DIRECTION: Print all of the lines below word for word, leaving nothing out.

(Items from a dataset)
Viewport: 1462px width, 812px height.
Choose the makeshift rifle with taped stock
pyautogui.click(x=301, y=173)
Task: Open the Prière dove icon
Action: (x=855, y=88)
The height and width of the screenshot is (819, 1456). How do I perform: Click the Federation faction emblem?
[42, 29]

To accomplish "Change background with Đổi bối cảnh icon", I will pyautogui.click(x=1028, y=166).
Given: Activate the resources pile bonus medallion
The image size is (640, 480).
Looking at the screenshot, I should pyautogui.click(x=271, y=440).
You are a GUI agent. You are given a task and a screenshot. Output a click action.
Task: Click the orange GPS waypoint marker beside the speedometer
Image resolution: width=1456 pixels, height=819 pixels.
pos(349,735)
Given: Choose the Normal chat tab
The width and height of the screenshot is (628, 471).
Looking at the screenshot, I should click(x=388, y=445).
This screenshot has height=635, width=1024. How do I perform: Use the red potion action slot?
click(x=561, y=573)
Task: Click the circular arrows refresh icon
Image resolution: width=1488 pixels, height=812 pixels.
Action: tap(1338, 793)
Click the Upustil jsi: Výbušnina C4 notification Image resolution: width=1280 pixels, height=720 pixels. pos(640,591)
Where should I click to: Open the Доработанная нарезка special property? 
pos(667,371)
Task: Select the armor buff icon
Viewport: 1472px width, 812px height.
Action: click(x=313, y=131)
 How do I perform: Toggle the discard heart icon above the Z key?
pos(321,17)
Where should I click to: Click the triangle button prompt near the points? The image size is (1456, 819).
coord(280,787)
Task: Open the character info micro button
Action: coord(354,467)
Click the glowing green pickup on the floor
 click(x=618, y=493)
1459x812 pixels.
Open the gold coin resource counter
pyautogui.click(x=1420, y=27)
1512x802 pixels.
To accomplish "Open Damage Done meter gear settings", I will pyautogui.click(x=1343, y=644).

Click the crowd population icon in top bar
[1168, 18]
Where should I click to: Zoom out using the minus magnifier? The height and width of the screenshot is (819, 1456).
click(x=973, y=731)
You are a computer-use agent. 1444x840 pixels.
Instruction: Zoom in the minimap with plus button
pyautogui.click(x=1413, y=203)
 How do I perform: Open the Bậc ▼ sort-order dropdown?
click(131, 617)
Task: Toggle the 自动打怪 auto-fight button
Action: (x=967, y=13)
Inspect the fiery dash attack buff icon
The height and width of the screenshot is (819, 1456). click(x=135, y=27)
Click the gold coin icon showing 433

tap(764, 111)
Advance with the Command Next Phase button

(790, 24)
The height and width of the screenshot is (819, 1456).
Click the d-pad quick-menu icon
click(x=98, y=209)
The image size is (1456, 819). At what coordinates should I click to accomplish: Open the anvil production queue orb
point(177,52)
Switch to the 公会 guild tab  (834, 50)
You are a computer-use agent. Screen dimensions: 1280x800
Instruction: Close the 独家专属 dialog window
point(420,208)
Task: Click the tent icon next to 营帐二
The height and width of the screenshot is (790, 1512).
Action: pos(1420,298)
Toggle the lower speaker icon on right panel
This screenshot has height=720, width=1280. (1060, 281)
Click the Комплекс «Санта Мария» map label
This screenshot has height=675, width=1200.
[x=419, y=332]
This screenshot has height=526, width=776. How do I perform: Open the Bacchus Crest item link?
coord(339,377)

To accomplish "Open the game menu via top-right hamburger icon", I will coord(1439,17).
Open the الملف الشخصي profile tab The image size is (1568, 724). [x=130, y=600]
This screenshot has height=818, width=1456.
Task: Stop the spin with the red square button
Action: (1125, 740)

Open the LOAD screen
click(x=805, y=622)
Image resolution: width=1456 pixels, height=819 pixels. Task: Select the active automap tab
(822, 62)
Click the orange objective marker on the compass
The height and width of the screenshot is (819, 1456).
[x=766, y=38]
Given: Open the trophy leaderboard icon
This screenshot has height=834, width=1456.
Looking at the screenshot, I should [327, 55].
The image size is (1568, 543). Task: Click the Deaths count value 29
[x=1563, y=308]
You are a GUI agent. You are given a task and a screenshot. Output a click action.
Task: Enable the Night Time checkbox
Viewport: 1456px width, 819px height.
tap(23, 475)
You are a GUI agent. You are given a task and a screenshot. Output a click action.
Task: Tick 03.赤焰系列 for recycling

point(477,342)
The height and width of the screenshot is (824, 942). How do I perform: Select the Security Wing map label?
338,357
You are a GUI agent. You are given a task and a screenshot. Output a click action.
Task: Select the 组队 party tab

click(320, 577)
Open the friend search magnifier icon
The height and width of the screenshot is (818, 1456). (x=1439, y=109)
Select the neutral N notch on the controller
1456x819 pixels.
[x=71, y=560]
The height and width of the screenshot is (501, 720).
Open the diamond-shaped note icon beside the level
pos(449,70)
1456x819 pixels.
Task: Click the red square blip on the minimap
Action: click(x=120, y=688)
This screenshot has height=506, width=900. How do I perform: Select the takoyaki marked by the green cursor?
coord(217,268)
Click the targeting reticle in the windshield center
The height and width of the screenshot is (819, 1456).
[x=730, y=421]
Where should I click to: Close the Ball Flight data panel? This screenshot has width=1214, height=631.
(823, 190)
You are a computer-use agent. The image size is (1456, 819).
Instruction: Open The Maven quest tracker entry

TASK ANSWER:
Viewport: 1462px width, 812px height.
Choose the makeshift rifle with taped stock
pyautogui.click(x=301, y=173)
Task: Open the Prière dove icon
Action: (x=855, y=88)
The height and width of the screenshot is (819, 1456). How do I perform: Click the Federation faction emblem?
[42, 29]

To accomplish "Change background with Đổi bối cảnh icon", I will pyautogui.click(x=1028, y=166).
Given: Activate the resources pile bonus medallion
The image size is (640, 480).
Looking at the screenshot, I should pyautogui.click(x=271, y=440).
You are a GUI agent. You are given a task and a screenshot. Output a click action.
Task: Click the orange GPS waypoint marker beside the speedometer
Image resolution: width=1456 pixels, height=819 pixels.
pos(349,735)
Given: Choose the Normal chat tab
The width and height of the screenshot is (628, 471).
Looking at the screenshot, I should click(x=388, y=445).
This screenshot has height=635, width=1024. How do I perform: Use the red potion action slot?
click(x=561, y=573)
Task: Click the circular arrows refresh icon
Image resolution: width=1488 pixels, height=812 pixels.
Action: tap(1338, 793)
Click the Upustil jsi: Výbušnina C4 notification Image resolution: width=1280 pixels, height=720 pixels. pos(640,591)
Where should I click to: Open the Доработанная нарезка special property? 
pos(667,371)
Task: Select the armor buff icon
Viewport: 1472px width, 812px height.
Action: click(x=313, y=131)
 How do I perform: Toggle the discard heart icon above the Z key?
pos(321,17)
Where should I click to: Click the triangle button prompt near the points? The image size is (1456, 819).
coord(280,787)
Task: Open the character info micro button
Action: coord(354,467)
Click the glowing green pickup on the floor
 click(x=618, y=493)
1459x812 pixels.
Open the gold coin resource counter
pyautogui.click(x=1420, y=27)
1512x802 pixels.
To accomplish "Open Damage Done meter gear settings", I will pyautogui.click(x=1343, y=644).

Click the crowd population icon in top bar
[1168, 18]
Where should I click to: Zoom out using the minus magnifier? The height and width of the screenshot is (819, 1456).
click(x=973, y=731)
You are a computer-use agent. 1444x840 pixels.
Instruction: Zoom in the minimap with plus button
pyautogui.click(x=1413, y=203)
 How do I perform: Open the Bậc ▼ sort-order dropdown?
click(131, 617)
Task: Toggle the 自动打怪 auto-fight button
Action: (x=967, y=13)
Inspect the fiery dash attack buff icon
The height and width of the screenshot is (819, 1456). click(x=135, y=27)
Click the gold coin icon showing 433

tap(764, 111)
Advance with the Command Next Phase button

(790, 24)
The height and width of the screenshot is (819, 1456).
Click the d-pad quick-menu icon
click(x=98, y=209)
The image size is (1456, 819). At what coordinates should I click to accomplish: Open the anvil production queue orb
point(177,52)
Switch to the 公会 guild tab  (834, 50)
You are a computer-use agent. Screen dimensions: 1280x800
Instruction: Close the 独家专属 dialog window
point(420,208)
Task: Click the tent icon next to 营帐二
The height and width of the screenshot is (790, 1512).
Action: pos(1420,298)
Toggle the lower speaker icon on right panel
This screenshot has height=720, width=1280. (1060, 281)
Click the Комплекс «Санта Мария» map label
This screenshot has height=675, width=1200.
[x=419, y=332]
This screenshot has height=526, width=776. How do I perform: Open the Bacchus Crest item link?
coord(339,377)

To accomplish "Open the game menu via top-right hamburger icon", I will coord(1439,17).
Open the الملف الشخصي profile tab The image size is (1568, 724). [x=130, y=600]
This screenshot has height=818, width=1456.
Task: Stop the spin with the red square button
Action: (1125, 740)

Open the LOAD screen
click(x=805, y=622)
Image resolution: width=1456 pixels, height=819 pixels. Task: Select the active automap tab
(822, 62)
Click the orange objective marker on the compass
The height and width of the screenshot is (819, 1456).
[x=766, y=38]
Given: Open the trophy leaderboard icon
This screenshot has height=834, width=1456.
Looking at the screenshot, I should [327, 55].
The image size is (1568, 543). Task: Click the Deaths count value 29
[x=1563, y=308]
You are a GUI agent. You are given a task and a screenshot. Output a click action.
Task: Enable the Night Time checkbox
Viewport: 1456px width, 819px height.
tap(23, 475)
You are a GUI agent. You are given a task and a screenshot. Output a click action.
Task: Tick 03.赤焰系列 for recycling

point(477,342)
The height and width of the screenshot is (824, 942). How do I perform: Select the Security Wing map label?
338,357
You are a GUI agent. You are given a task and a screenshot. Output a click action.
Task: Select the 组队 party tab

click(320, 577)
Open the friend search magnifier icon
The height and width of the screenshot is (818, 1456). (x=1439, y=109)
Select the neutral N notch on the controller
1456x819 pixels.
[x=71, y=560]
The height and width of the screenshot is (501, 720).
Open the diamond-shaped note icon beside the level
pos(449,70)
1456x819 pixels.
Task: Click the red square blip on the minimap
Action: click(x=120, y=688)
This screenshot has height=506, width=900. How do I perform: Select the takoyaki marked by the green cursor?
coord(217,268)
Click the targeting reticle in the windshield center
The height and width of the screenshot is (819, 1456).
[x=730, y=421]
Where should I click to: Close the Ball Flight data panel? This screenshot has width=1214, height=631.
(823, 190)
You are a computer-use agent. The image size is (1456, 819).
Instruction: Open The Maven quest tracker entry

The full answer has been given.